About this exercise >>
Could you copy, word for word, only the lines from the one containing "Viewport: 1208px width, 892px" through the last line of the records below, both included?

Working data >>

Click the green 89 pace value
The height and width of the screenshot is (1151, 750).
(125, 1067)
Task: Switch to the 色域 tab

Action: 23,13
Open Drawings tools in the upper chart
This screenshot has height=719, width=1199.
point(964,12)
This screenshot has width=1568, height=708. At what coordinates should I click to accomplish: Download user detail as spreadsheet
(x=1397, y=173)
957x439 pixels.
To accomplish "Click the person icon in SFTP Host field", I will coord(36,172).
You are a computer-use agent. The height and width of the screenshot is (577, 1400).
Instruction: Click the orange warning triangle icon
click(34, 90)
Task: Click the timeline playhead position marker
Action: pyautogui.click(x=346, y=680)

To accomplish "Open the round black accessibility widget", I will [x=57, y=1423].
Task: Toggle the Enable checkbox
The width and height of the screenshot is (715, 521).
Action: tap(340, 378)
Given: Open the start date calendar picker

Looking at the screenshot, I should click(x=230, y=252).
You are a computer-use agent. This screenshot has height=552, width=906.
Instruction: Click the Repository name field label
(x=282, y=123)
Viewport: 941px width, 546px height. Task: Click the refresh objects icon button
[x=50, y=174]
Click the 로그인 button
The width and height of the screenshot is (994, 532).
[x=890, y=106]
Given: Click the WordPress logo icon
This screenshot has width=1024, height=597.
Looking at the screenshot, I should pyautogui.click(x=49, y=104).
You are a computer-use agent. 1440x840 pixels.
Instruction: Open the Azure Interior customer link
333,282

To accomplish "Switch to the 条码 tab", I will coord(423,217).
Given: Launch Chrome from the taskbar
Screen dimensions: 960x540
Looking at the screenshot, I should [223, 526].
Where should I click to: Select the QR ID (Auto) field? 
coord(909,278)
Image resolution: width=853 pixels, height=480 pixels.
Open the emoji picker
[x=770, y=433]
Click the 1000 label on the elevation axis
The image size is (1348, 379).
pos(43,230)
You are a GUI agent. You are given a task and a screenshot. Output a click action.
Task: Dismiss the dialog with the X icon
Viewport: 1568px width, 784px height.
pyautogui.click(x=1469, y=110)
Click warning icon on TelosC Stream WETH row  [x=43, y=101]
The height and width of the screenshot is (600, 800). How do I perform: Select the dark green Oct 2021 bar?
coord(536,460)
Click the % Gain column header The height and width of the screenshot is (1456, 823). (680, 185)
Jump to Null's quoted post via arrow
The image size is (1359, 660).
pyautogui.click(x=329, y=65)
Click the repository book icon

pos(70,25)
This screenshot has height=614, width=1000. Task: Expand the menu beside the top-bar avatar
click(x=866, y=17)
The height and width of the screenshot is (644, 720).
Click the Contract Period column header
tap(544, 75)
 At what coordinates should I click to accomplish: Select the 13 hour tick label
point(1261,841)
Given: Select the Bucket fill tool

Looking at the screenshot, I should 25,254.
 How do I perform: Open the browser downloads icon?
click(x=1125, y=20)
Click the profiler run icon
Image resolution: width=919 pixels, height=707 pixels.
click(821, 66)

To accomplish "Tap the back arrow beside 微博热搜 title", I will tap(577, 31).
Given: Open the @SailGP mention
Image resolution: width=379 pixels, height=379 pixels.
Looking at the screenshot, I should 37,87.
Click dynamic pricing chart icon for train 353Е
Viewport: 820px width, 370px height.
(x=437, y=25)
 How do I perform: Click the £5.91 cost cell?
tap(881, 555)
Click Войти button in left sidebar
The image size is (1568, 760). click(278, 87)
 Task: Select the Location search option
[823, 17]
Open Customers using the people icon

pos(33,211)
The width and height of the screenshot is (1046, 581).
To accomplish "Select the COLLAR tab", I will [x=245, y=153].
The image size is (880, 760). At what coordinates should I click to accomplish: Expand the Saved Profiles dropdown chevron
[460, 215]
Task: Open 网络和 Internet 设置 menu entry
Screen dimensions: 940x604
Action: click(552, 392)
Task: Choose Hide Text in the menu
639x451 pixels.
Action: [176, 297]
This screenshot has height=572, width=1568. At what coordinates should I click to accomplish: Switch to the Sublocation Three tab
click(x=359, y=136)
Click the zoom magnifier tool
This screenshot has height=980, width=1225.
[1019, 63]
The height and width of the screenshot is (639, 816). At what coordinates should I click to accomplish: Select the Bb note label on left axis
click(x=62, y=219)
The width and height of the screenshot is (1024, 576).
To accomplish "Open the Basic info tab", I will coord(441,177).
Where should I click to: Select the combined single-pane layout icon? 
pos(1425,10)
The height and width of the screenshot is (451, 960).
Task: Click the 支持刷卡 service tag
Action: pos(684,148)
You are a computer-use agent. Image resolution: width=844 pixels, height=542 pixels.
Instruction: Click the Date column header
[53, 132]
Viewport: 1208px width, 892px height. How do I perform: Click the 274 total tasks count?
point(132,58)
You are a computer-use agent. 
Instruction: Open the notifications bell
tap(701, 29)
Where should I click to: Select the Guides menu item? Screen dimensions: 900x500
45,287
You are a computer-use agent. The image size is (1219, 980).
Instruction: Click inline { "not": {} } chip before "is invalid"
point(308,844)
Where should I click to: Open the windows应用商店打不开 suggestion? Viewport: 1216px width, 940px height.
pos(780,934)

Output >>
Viewport: 1208px width, 892px height. How do I perform: Click the 274 total tasks count?
point(132,58)
You are a computer-use agent. 
Instruction: Open the notifications bell
tap(701, 29)
Where should I click to: Select the Guides menu item? Screen dimensions: 900x500
45,287
You are a computer-use agent. The image size is (1219, 980).
Instruction: Click inline { "not": {} } chip before "is invalid"
point(308,844)
Where should I click to: Open the windows应用商店打不开 suggestion? Viewport: 1216px width, 940px height.
pos(780,934)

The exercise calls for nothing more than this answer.